The 1949 Geneva Conventions and IHL lawmaking 70 years on
The achievements of negotiators in 1949 – and with also in 1977 – stand in stark contrast with more recent treaty-making efforts in the field of IHL, where successful initiatives have been rare. 1949 saw the negotiation and adoption in parallel of four different treaties addressing subjects as varied as the protection of wounded and sick members of the armed forces, the deprivation of liberty of prisoners of war, and the protection of the civilian population, including in occupation; the first codification of rules applicable in non-international armed conflict; and the inclusion of provisions establishing individual criminal responsibility. Not only is the range of topics striking in itself, but so is the degree of detail in which these issues were addressed, and the clarity of the provisions.

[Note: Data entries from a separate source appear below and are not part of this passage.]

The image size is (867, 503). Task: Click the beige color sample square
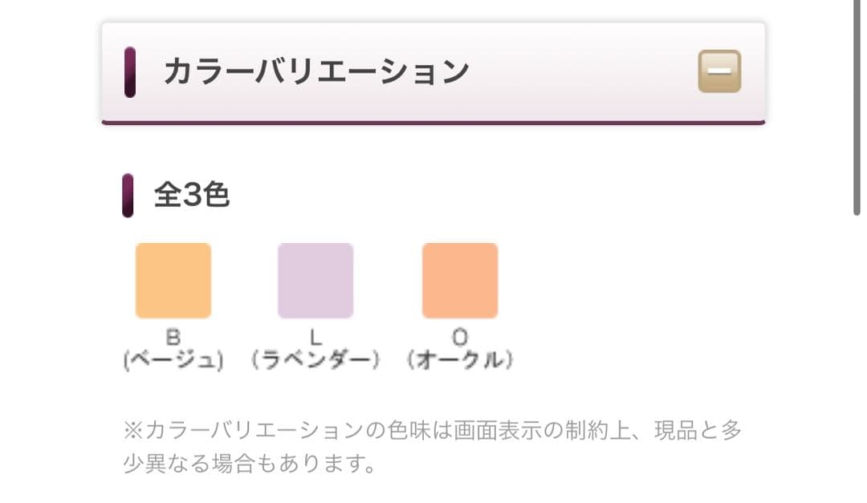click(x=173, y=281)
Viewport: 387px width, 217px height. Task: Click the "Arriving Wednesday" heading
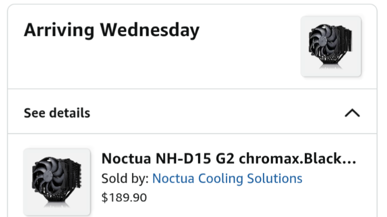pyautogui.click(x=112, y=30)
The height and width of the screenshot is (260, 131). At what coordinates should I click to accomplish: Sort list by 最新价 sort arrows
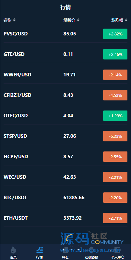[78, 20]
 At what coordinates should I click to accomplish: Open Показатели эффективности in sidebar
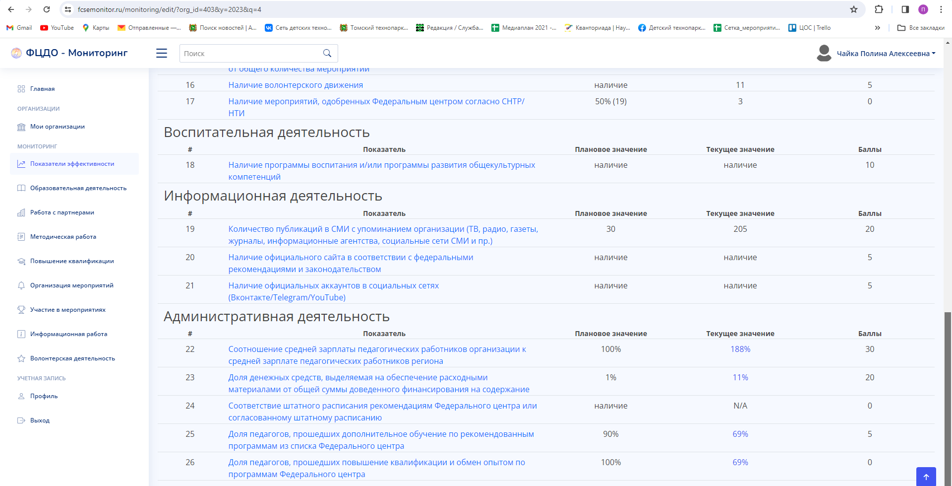tap(72, 164)
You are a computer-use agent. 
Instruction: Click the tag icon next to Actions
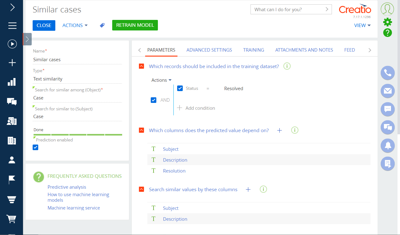click(102, 25)
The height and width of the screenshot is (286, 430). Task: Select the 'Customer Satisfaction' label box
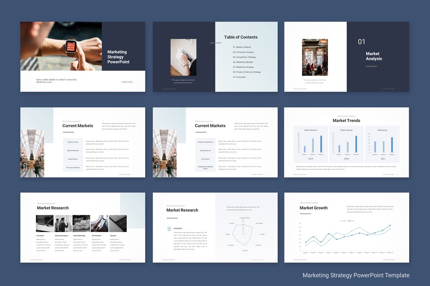[x=205, y=142]
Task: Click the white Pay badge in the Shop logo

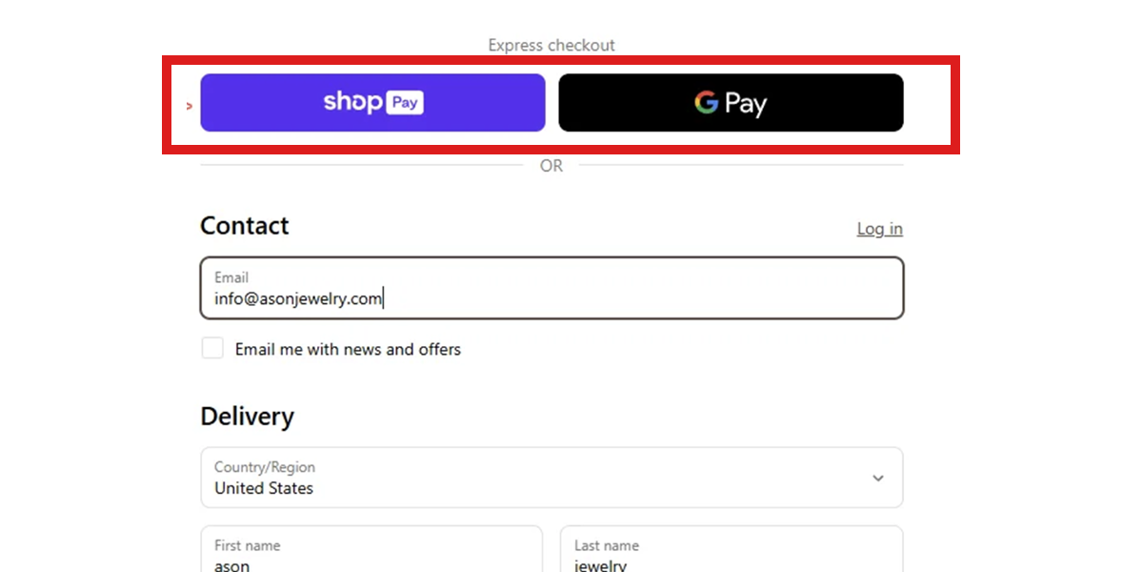Action: click(405, 102)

Since 1977, and with the exception of the 1998 Statute of the International Criminal Court,40 the instruments of IHL that have been adopted have focused on very specific issues, usually in the field of weapons regulation.41 Even in this field, some negotiations were started and abandoned, or have been on the agenda for many years but remain inconclusive.42 Other endeavours, such as the Swiss/ICRC initiative on strengthening compliance with IHL, have had to be abandoned.43
In the current international climate, states are unlikely to engage in similar, or even in less ambitious, treaty-making exercises – whether to clarify how existing rules of IHL apply to emerging technologies; to address perceived gaps in the law; or to develop the law by expanding its protections. In view of this, future endeavours should focus on clarifying existing law rather than attempt to develop it, and on promoting compliance. A number of different actors – states, civil society, international institutions and organized armed groups – have responsibilities and roles in this making and ‘shaping’ of IHL.44
National authorities
While it is states – and in particular the executive branch of government – that ‘develop’ IHL by negotiating and adopting new binding standards, other parts of states have a role in implementing and interpreting it. Parliaments may adopt legislation to give effect to the state’s IHL international obligations or, as in the case of counterterrorism, adopt laws that may affect the implementation of IHL. Domestic courts are also dealing with questions of IHL with increasing frequency in criminal and civil proceedings, as are quasi-judicial processes such as public inquiries.
There is scope for governments, without proposing new treaty negotiations, to act domestically to clarify the law and to take measures to give effect to the law in their activities. Such measures include policies and detailed operational directives by the armed forces on the targeting cycle, including to record the impact on civilians and feed this information back into the targeting loop; measures to give effect to the obligation to investigate possible violations, as set out in the ICRC/Geneva Academy’s recent Guidelines on Investigation of Violations of IHL;45 and steps taken by other parts of government to ensure compliance with IHL – for instance in the field of arms transfers.
The UK is, for example, currently undertaking a review of its strategy on the protection of civilians in armed conflict. In this review, and in other such policies, the UK has the opportunity to consider various aspects of IHL and to adopt processes and measures to assist understanding and enhance compliance.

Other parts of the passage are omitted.